| Work order |
When you reach the listing, restate it word for word, leaving nothing out.

| Dataset content |
--- --- ---

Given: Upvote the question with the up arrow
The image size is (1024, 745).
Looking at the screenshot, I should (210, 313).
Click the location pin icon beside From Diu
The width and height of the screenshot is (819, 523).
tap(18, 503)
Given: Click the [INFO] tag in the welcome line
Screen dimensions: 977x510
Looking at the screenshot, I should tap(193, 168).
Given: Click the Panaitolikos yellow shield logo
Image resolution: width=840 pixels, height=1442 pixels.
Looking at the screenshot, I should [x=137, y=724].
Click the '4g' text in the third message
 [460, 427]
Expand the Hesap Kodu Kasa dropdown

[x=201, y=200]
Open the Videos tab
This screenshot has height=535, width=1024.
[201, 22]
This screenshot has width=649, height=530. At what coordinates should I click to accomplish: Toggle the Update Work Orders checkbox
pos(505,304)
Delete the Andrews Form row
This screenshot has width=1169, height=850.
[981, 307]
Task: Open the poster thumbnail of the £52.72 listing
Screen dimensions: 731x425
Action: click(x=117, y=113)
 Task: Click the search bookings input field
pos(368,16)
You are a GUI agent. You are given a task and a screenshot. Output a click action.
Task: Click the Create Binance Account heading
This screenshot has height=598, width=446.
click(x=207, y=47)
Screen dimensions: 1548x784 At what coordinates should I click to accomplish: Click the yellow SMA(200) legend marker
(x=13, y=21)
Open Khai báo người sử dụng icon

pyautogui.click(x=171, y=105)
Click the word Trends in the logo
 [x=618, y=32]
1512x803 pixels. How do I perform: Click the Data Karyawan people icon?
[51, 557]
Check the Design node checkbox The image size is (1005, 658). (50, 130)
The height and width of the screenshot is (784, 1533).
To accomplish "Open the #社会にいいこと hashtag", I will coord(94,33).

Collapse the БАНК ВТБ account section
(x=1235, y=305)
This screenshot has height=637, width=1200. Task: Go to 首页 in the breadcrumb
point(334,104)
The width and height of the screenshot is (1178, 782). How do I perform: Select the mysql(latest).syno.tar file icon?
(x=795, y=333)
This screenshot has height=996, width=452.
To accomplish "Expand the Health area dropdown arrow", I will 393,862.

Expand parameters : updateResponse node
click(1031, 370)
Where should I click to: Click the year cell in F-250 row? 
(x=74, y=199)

--- --- ---

| Response to this task |
Given: Upvote the question with the up arrow
The image size is (1024, 745).
Looking at the screenshot, I should (210, 313).
Click the location pin icon beside From Diu
The width and height of the screenshot is (819, 523).
tap(18, 503)
Given: Click the [INFO] tag in the welcome line
Screen dimensions: 977x510
Looking at the screenshot, I should tap(193, 168).
Given: Click the Panaitolikos yellow shield logo
Image resolution: width=840 pixels, height=1442 pixels.
Looking at the screenshot, I should [x=137, y=724].
Click the '4g' text in the third message
 [460, 427]
Expand the Hesap Kodu Kasa dropdown

[x=201, y=200]
Open the Videos tab
This screenshot has height=535, width=1024.
[201, 22]
This screenshot has width=649, height=530. At what coordinates should I click to accomplish: Toggle the Update Work Orders checkbox
pos(505,304)
Delete the Andrews Form row
This screenshot has width=1169, height=850.
[981, 307]
Task: Open the poster thumbnail of the £52.72 listing
Screen dimensions: 731x425
Action: click(x=117, y=113)
 Task: Click the search bookings input field
pos(368,16)
You are a GUI agent. You are given a task and a screenshot. Output a click action.
Task: Click the Create Binance Account heading
This screenshot has height=598, width=446.
click(x=207, y=47)
Screen dimensions: 1548x784 At what coordinates should I click to accomplish: Click the yellow SMA(200) legend marker
(x=13, y=21)
Open Khai báo người sử dụng icon

pyautogui.click(x=171, y=105)
Click the word Trends in the logo
 [x=618, y=32]
1512x803 pixels. How do I perform: Click the Data Karyawan people icon?
[51, 557]
Check the Design node checkbox The image size is (1005, 658). (50, 130)
The height and width of the screenshot is (784, 1533).
To accomplish "Open the #社会にいいこと hashtag", I will coord(94,33).

Collapse the БАНК ВТБ account section
(x=1235, y=305)
This screenshot has height=637, width=1200. Task: Go to 首页 in the breadcrumb
point(334,104)
The width and height of the screenshot is (1178, 782). How do I perform: Select the mysql(latest).syno.tar file icon?
(x=795, y=333)
This screenshot has height=996, width=452.
To accomplish "Expand the Health area dropdown arrow", I will 393,862.

Expand parameters : updateResponse node
click(1031, 370)
Where should I click to: Click the year cell in F-250 row? 
(x=74, y=199)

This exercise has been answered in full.